Data was gathered from 3 weeks prior to the election and 1 week after the election.The data was pulled from Twitter using Python with the following parameters:
- Start Date: 2016-10-16
- End Date: 2016-11-14
- Keywords: @hillaryclinton OR #hillaryclinton OR Hillary Clinton OR Hillary OR @RealDonaldTrump OR #donaldtrump OR Donald Trump OR Trump
The following values were gathered from each tweet:
- Author-ID
- Date with Time
- Text
The following is an example of a tweet and the values produced through processing:
- Tweet text: Donald Trump Angry at Mike Pence For Doing Great Job At Vice Presidential Debate.
- Noun Phrases: [ 'donald trump angry', 'mike pence', 'job', 'vice presidential debate' ]
- Sentiment Value: 0.803
- Clinton Reference Value: 0.263
- Trump Reference Value: 0.800
- Candidate Reference Value: -0.537*
*-1 = Trump, 1 = Clinton
SciKitLearn's Birch Clustering algorithm was used to cluster the processed data. The following are graph examples of processed and clustered data:
Requires Python 3.5 and R.
Requires the following Python Packages:
- GOT3 (modified version is included in /src/)
- TextBlob
- scikit-learn
To install download or clone repository and install required packages.

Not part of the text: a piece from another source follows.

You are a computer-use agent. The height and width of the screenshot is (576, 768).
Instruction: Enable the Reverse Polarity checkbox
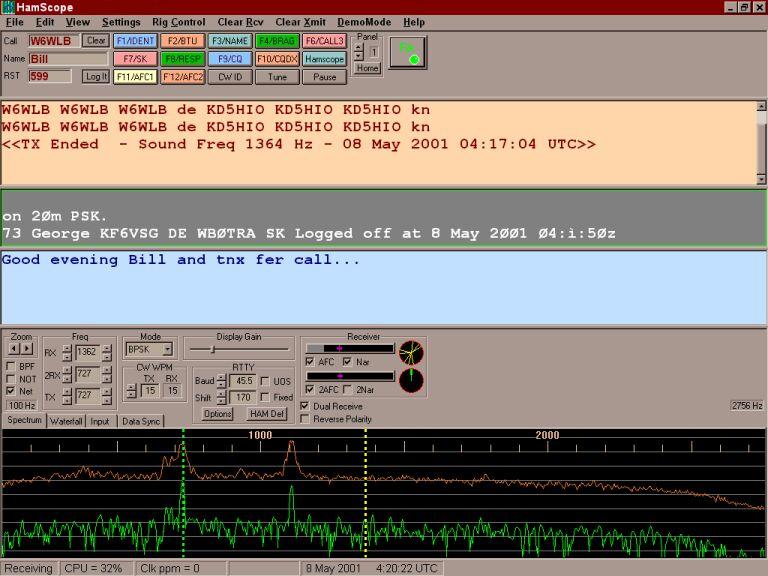click(x=305, y=419)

The /src/ folder includes all scripts used for this project. The following are short descriptions of each script:
- PullTwitterData.py - Used to pull and write data to CSV
- ProcessTwitterData.py - Used to process and run sentiment analysis on pulled data
- ClusterTwitterData.py - Used to run Birch clustering on processed data
- GraphTwitterData.R - Used to export PNG graphs of processed and clustered data
The /doc/ folder contains an R Notebook used for analyzing data and results. It also contains /figures/ folder which includes graphs of all processed and clustered data.
The /data/ folder contains pre-processed and processed Twitter data while the final clustered data can be found in the results folder.
Cluster sizes and centroid coordinates can be found in results.txt
Graph of the total number of Tweets per day can be found in TweetsPerDay.png
This project is licensed under the MIT License.
CITATION provides how to cite this project.